Although one cannot (based on the limited public record) determine whether ThoughtWorks could redeem a greater number of shares, the Company’s failed attempts to raise a sufficient amount of capital to redeem the shares in full are consistent with the type of analysis that a financial advisor would conduct to inform itself of a company’s liquidity. In addition, many commercial lending agreements expressly prohibit a redemption of stock in a manner consistent with the outcome of this case. Lenders may explicitly require a company to maintain liquidity greater than simple surplus in order to buy back shares of its stock or pay a dividend to stockholders.
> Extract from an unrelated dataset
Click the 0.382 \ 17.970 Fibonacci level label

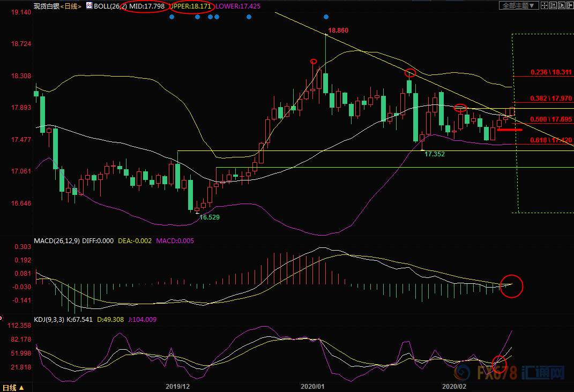tap(551, 99)
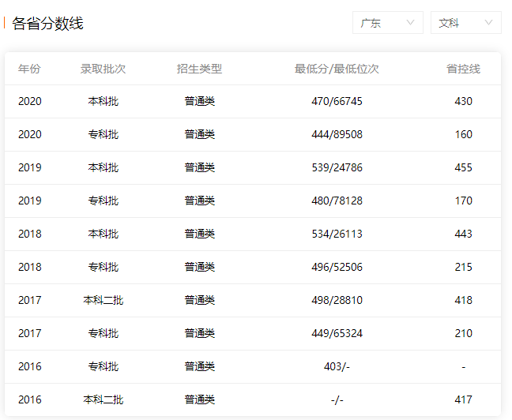
Task: Select the 449/65324 score cell
Action: tap(337, 333)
When undertaking a redemption transaction, a board of directors would be wise to consider all factors affecting the solvency of a corporation, and not just its surplus as defined under the DGCL. This should include its current cash available to fund the redemption, its ability to raise additional cash through the capital markets, and its ability to continue as a going concern following the redemption (i.e., its ability to fund the capital needs of its ongoing operations, such as working capital and fixed asset additions, and its ability to pay its debts as they come due). A financial advisor can assist a board of directors in determining if a redemption will render a company insolvent, based upon all of the factors enunciated by the Court of Chancery in this decision. With the proper information in hand, and with assistance from a financial advisor that is experienced in evaluating a corporation’s solvency from a number of different perspectives, a board can still meet its fiduciary duties under Delaware law and make a properly informed decision as to the legality, and appropriateness, of such a transaction.